Mintareja yang juga menjabat sebagai Wakil Ketua DEKOPINDA Rohul ini, mengatakan Tentang penghitungan Hasil Kompensasi yang tidak Transfaran sehingga hasil yang diterima tidak mampu mengangkat perekonomian masyarakat. jika dikalkulasikan Hasil yang diterima masyarakat hanya berkisar Rp. 8.500 sampai Rp. 50.000 per anggota Koperasi setiap bulannya.
“Parahnya lagi, mulai kegiatan Penanaman, Pemanenan, Penjualan dan Harga, hingga penghitungan hasil produksi kayu Akasia yang dikeluarkan dari areal kerjasama semua tidak jelas. Semua dilakukan Secara sepihak,” katanya.
Dia menambahkan Poin lainnya yang dianggap melecehkan Masyarakat adalah setiap proses pembayaran Kompensasi tidak pernah tepat waktu dan selalu berbelit-belit bahkan selalu tekor, termasuk perhitungan Daur ke 4, seharusnya 2019 lalu sudah dibayarkan, namun anehnya sampai juli 2020 ini, Surat permohonan Pembayaran dari KOPTAN-SS Desa Batas tidak pernah ditanggapi.
Surat KOPTAN-SS Desa Batas tanggal 29 Juni 2020 tersebut berisi dengan mengajukan 6 (enam) Poin Desakan, salah satunya, meminta kepada PT. SSL untuk mengakhiri Pola Mitra dan mengembalikan Lahan untuk tempat masyarakat bertani, karena lahan pertanian semakin sempit sementara penduduk semakin padat.

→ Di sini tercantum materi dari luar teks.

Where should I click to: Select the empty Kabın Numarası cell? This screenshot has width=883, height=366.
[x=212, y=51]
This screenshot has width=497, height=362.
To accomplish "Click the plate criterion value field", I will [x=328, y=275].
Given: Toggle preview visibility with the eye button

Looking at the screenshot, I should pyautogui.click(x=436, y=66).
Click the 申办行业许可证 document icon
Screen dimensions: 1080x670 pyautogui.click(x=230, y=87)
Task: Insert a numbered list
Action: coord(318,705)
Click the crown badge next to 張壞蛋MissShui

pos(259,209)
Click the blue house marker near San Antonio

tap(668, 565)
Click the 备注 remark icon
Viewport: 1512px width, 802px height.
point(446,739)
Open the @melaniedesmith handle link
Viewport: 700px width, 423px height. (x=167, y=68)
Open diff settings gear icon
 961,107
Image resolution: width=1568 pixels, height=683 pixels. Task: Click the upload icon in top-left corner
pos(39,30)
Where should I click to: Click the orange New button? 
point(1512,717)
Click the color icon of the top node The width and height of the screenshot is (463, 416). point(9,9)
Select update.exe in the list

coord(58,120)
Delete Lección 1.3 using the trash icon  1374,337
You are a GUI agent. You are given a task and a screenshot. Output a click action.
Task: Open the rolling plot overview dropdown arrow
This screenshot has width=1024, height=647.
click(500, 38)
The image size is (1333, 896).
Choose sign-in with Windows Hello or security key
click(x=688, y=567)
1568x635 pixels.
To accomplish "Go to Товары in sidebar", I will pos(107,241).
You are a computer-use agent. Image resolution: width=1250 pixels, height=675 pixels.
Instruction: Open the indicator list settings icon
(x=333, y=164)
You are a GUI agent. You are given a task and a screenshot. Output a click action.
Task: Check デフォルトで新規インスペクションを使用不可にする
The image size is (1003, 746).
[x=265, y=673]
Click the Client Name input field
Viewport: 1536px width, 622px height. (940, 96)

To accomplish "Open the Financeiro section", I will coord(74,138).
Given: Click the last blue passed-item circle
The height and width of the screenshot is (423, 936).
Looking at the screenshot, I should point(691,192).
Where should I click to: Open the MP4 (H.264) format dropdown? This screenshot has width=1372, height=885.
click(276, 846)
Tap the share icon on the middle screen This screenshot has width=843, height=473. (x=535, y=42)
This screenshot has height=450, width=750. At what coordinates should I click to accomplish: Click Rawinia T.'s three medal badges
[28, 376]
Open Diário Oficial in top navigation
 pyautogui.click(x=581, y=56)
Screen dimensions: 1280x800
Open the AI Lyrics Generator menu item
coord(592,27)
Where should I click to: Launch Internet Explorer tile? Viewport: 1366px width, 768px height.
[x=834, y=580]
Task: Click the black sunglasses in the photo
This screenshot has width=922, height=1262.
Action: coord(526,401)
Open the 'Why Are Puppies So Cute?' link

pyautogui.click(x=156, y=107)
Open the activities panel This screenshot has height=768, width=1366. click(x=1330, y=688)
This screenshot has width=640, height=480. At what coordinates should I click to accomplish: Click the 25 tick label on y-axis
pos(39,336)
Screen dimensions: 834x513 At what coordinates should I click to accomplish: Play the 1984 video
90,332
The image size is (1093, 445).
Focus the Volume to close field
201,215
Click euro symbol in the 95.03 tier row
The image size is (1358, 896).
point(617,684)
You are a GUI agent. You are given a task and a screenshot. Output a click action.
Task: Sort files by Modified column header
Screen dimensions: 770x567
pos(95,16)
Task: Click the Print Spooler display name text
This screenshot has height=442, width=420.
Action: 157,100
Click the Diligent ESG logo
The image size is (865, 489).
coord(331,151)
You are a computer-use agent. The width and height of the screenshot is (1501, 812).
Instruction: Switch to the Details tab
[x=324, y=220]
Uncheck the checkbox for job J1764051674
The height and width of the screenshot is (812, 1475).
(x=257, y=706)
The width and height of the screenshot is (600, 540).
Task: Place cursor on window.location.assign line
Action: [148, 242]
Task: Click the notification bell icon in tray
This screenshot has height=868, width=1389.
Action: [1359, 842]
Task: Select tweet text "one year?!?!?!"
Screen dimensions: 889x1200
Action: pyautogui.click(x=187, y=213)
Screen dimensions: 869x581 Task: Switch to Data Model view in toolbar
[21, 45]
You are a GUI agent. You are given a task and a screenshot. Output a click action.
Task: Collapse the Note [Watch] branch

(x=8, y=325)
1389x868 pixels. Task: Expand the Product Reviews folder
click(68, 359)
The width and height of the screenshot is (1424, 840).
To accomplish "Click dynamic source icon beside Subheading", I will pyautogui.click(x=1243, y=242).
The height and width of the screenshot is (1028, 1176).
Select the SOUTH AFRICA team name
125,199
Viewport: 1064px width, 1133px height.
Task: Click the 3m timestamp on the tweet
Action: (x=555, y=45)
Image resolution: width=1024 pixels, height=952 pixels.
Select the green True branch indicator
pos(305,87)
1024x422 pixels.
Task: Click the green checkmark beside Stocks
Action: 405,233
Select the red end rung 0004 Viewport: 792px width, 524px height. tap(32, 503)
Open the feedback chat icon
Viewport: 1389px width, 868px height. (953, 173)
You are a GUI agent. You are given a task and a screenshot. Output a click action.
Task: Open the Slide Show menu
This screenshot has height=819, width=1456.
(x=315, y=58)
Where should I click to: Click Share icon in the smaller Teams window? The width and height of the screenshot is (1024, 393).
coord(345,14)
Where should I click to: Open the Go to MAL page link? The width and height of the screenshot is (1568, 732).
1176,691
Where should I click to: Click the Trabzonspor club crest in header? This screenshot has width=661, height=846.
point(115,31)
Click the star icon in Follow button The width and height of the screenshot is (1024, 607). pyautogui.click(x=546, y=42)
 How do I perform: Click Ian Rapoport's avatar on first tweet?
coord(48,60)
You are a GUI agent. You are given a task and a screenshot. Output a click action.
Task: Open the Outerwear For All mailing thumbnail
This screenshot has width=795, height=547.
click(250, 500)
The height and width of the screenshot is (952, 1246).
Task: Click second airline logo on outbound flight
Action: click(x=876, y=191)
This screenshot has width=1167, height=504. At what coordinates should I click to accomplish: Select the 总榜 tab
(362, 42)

“Tidak terealisasinya kesepakatan pada MoU itu membuat masyarakat melalui KOPTAN – SS, meminta kepada Pihak terkait. untuk segera memproses serta merealisasikan pengembalian Lahan Masyarakat, karena semua Tahapan secara Prosedural sudah kami jalani. dan kami juga sudah membuat surat dan disampaikan Tembusan ke Bapak Presiden RI,” pungkasnya
Ditempat terpisah kepala DISKOPTRANSNAKER kabupaten Rokan Hulu Zul Hendri saat dimintai Penjelasanya terkait Konflik antara KOPTAN SIALANG SAKTI dengan Masyarakat Desa Batas yang tak kunjung selesai, dirinya mengatakan, Kalau Diskoptransnaker hanya pembinaan koperasinya, bukan terhadap kesepakatan mereka, “Tapi kalau masalah kompensasi yang diterima koptan dari PT SSL yang dianggap tidak wajar itu, kita harus cek juga,” ujarnya.